Puis quand les troupes Garlemaldaises furent expulsées du village, Iesue et Naotaka surent qu’ils ne pourraient revenir à l’Empire les mains vides. Ils cherchèrent comment rattraper le coup, mais ils étaient coincés. Voyant leur rêve d’être ensemble en paix à Garlemald s’échapper, ils voulurent se venger en tentant d’assassiner Kyuuji et son père. Le premier, parce qu’ils estimaient qu’il avait tout, à l’armée, et qu’il était responsable de la dissolution de leur unité, ce qui les avait mener à être séparer, Iesue et Naotaka. Le second, parce qu’ils le considéraient responsable de leur enrôlement, et de ne rien avoir fait pour les sortir de l’armée par la suite.

Pour le meurtre de Sanji, malheureusement, Naotaka ne pouvait qu’exposer ce qu’il s’était passé. Après s’être introduit chez les Atagi, le chef de la Milice leur était tombé dessus, et ils avaient fuis. Mais Sanji les avait suivis et retrouvés alors qu’ils s’apprêtaient à embarquer pour quitter la vallée. Refusant de les laisser s’enfuir, Sanji les avait attaqué, et ils durent le tuer pour protéger leurs vies. Naotaka rendit hommage à son talent de combattant et sa détermination. Il regrettait d’avoir eu à le tuer mais ils n’avaient pas eu le choix.

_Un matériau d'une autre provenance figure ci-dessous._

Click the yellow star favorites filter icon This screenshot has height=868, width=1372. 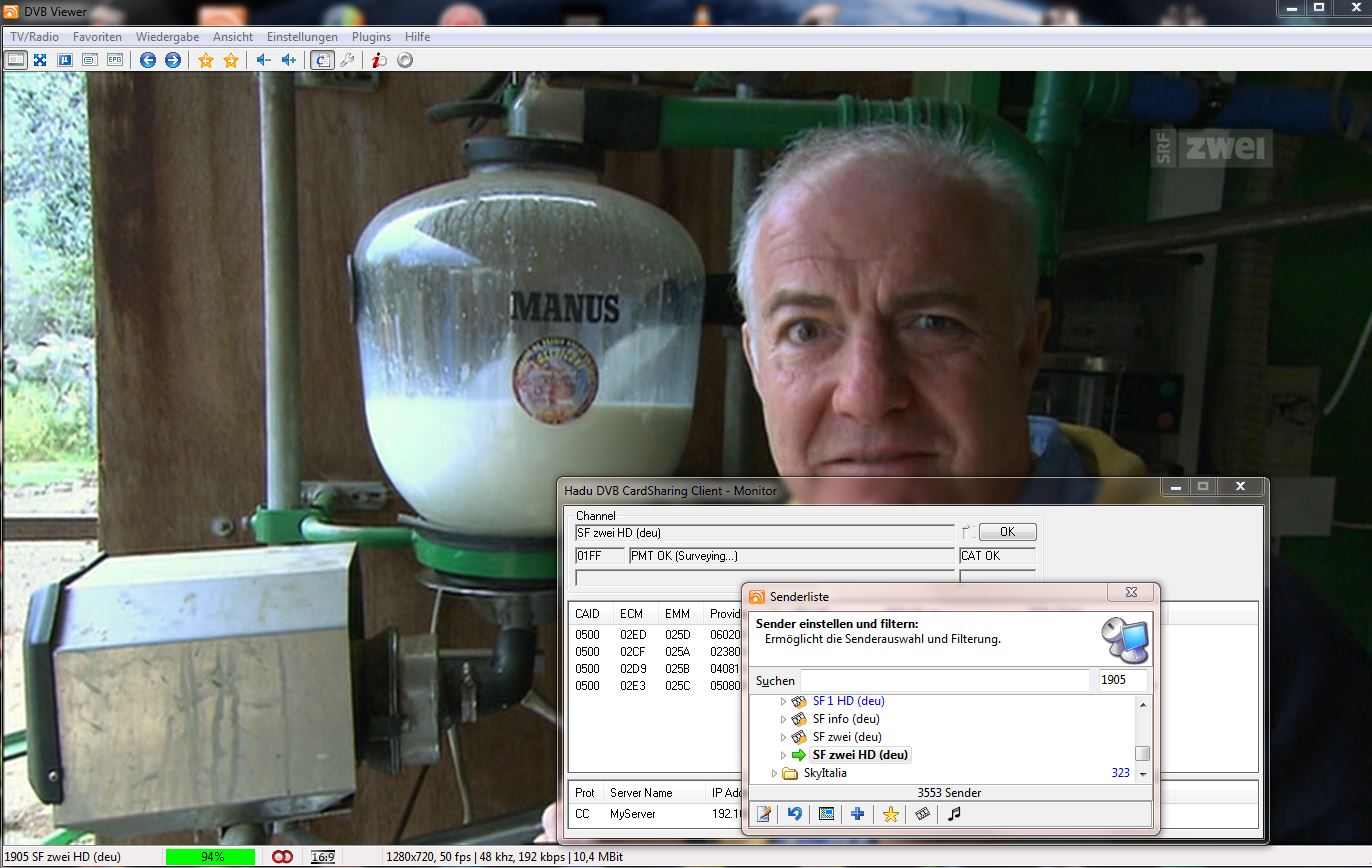[x=890, y=814]
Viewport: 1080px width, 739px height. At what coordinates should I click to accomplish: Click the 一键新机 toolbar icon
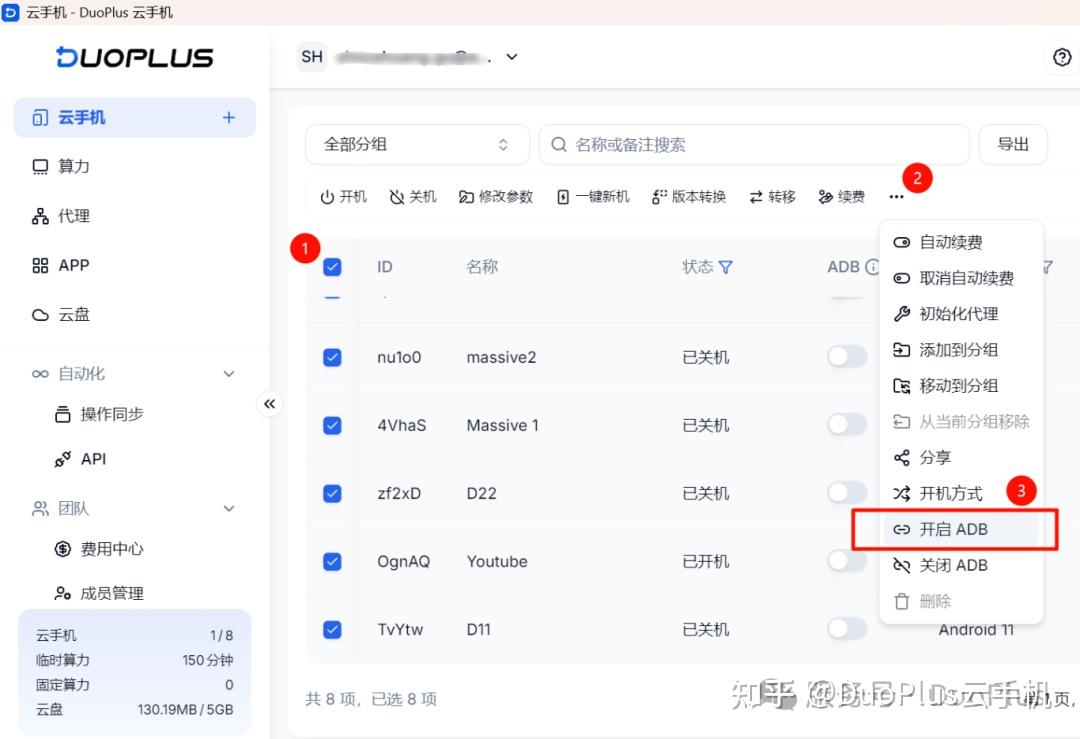[x=595, y=196]
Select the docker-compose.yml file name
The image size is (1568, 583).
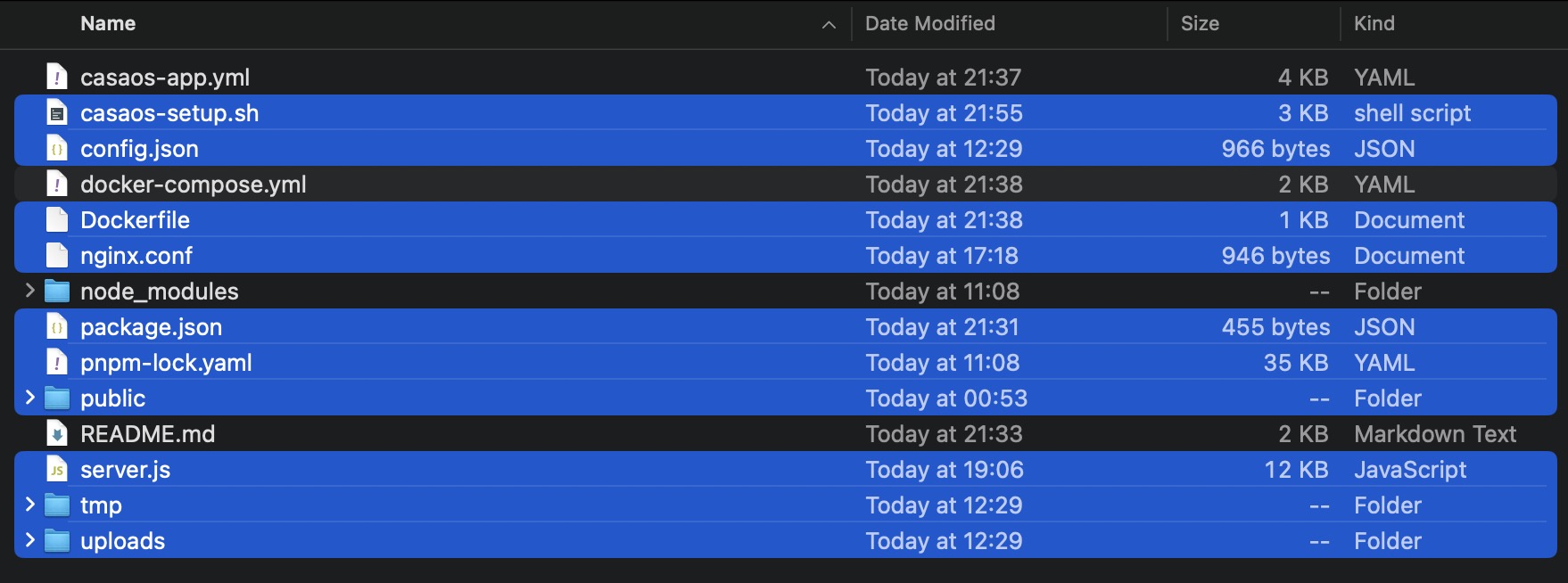tap(193, 185)
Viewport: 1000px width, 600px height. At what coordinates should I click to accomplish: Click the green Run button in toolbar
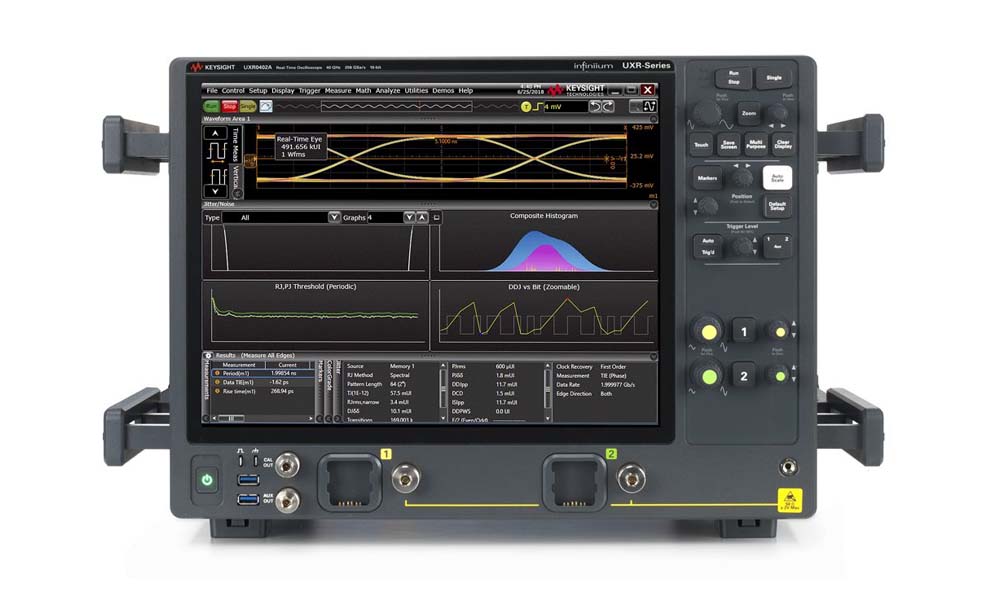pos(212,106)
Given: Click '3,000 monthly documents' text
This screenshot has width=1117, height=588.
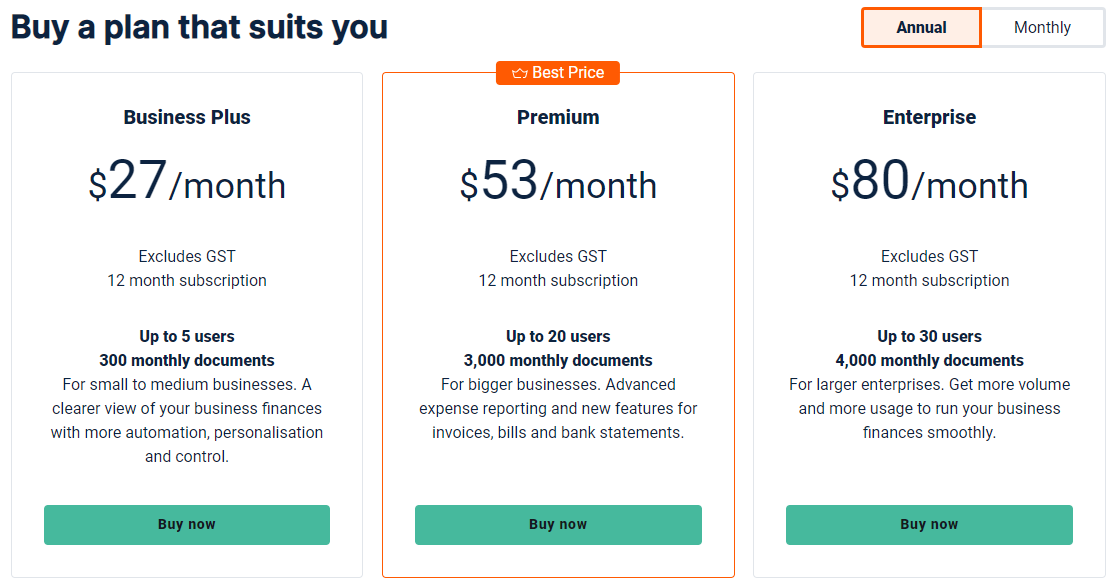Looking at the screenshot, I should 558,361.
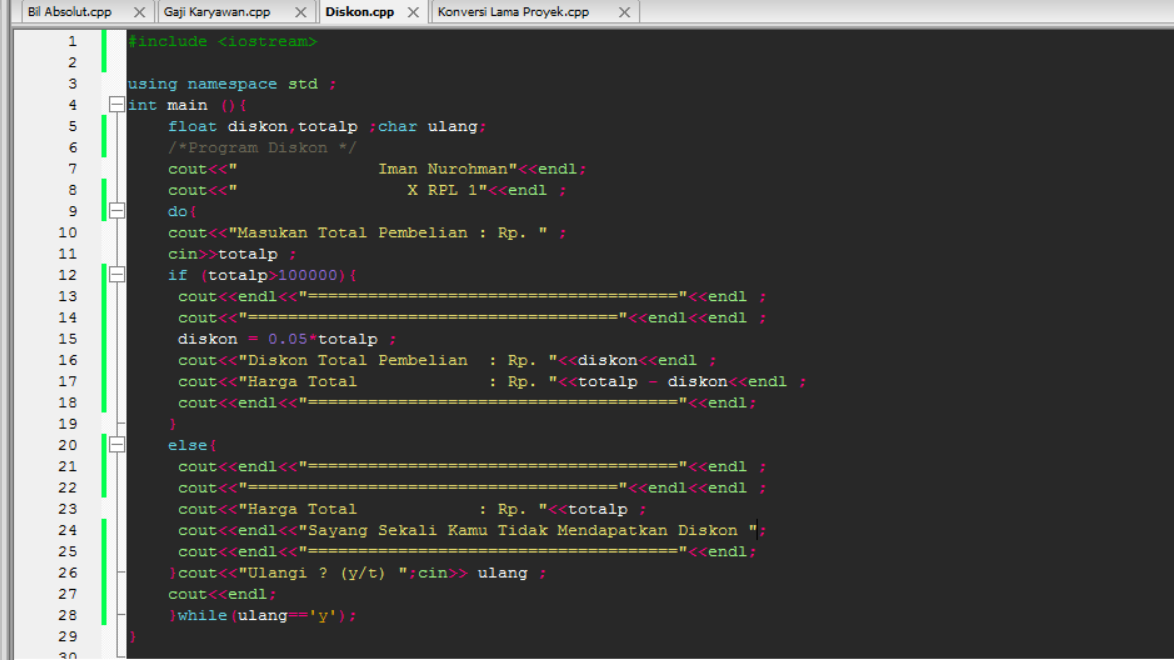Click the green marker next to line 20
The height and width of the screenshot is (660, 1174).
[103, 444]
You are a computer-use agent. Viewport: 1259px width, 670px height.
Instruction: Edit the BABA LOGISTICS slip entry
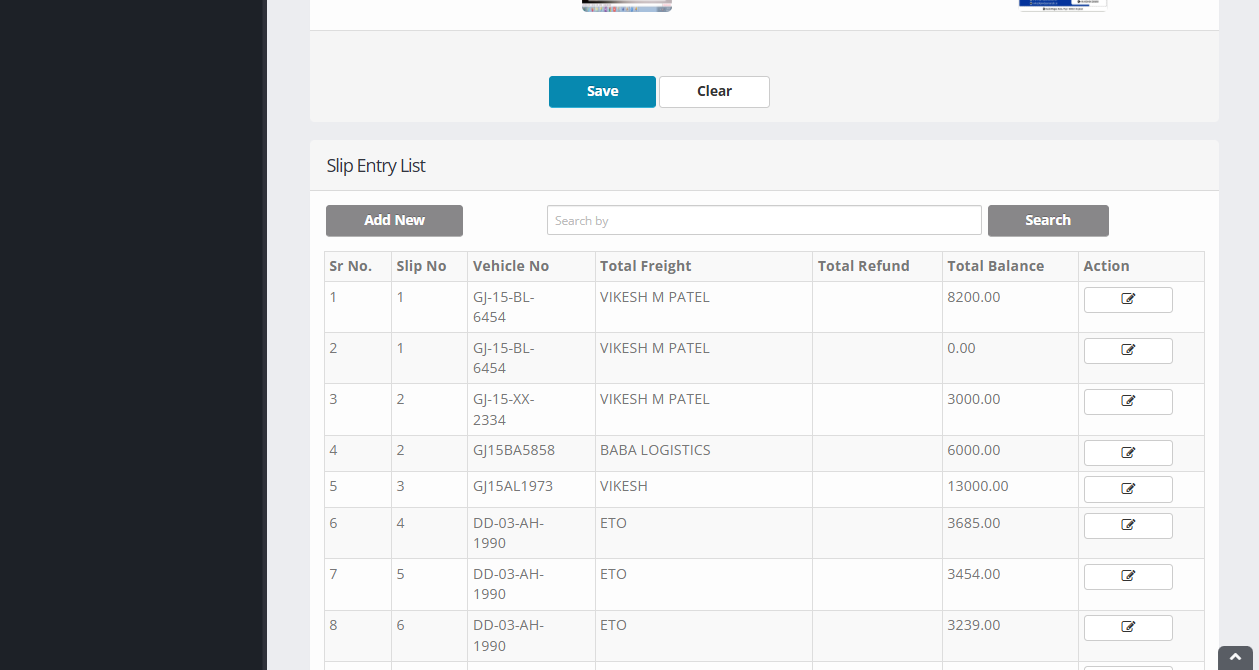pos(1127,453)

A l’issue de la plaidoirie de Naotaka, Isshiki interrogea les membres du conseil d’un regard, auquel ils répondirent par un hochement de tête. Étonnement, le jeune homme leur demanda s’ils souhaitaient être considérés comme soldats de Garlemald, comme citoyens de Garlemald ou comme membres du clan et habitant de Kiyomura. Pour un village aussi pacifique, cela avait beaucoup d’importance. Dans le premier cas ils seraient livrés à Garlemald comme déserteurs, dans le deuxième cas, ils seraient reconduits à l’Empire comme criminel, et dans le troisième cas, les sanctions étaient à la discrétion du clan. Isshiki leur offrait une opportunité généreuse, Naotaka et Iesue s’en rendaient bien compte. Ce fut Naotaka qui répondit qu’ils désiraient être traités comme membres du clan et habitants du village plutôt que comme des gens de Garlemald.

Les membres du conseil et Isshiki se réunirent ensuite un moment dans le bureau du chef du clan pour débattre de la sanction. Ils convinrent qu’ils ne pouvaient laisser leurs actes impunis, mais le clan avait sa part de responsabilité dans ce qu’ils avaient vécu. Ils étaient tous favorables à l’exil. Les deux hommes seraient libres de faire et d’aller où bon leur semblent tant qu’ils ne mettent plus la sécurité du village en danger. S’ils souhaitaient un jour revenir, ils devraient avoir faire pénitence, leur cas serait tout particulièrement étudier et ils devraient recevoir l’accord de l’Esprit du temple.

A l’annonce de la sanction, les deux traîtres furent soulagés, Isshiki et le conseil leur offraient l’opportunité de refaire leur vie ailleurs, là où leur passé de soldat n’aurait pas d’importance. Et la porte du village ne leur était pas éternellement fermé, si un jour leur cœur leur dictait de revenir.

Toujours considérés comme des criminels, ils n’eurent pas le temps de faire leurs adieux, ni de prendre leurs affaires. La milice les conduisirent à l’orée de la vallée en leur laissant des vivres, de l’eau, du matériel pour plusieurs semaines et une somme de gils suffisantes pour pourvoir à leurs premiers besoins. Exilés mais pas abandonnés, ils quittèrent la vallée et s’engagèrent dans les montagnes. Il n’y avait pas de route, pas de chemin, mais pour des natifs des montagnes, il était aisé de s’y repérer et de trouver les sentiers à suivre. Rapidement ils trouveraient un autre village ou une ville dans laquelle ils pourraient louer des faucons pour poursuivre leur voyage et commencer une nouvelle vie.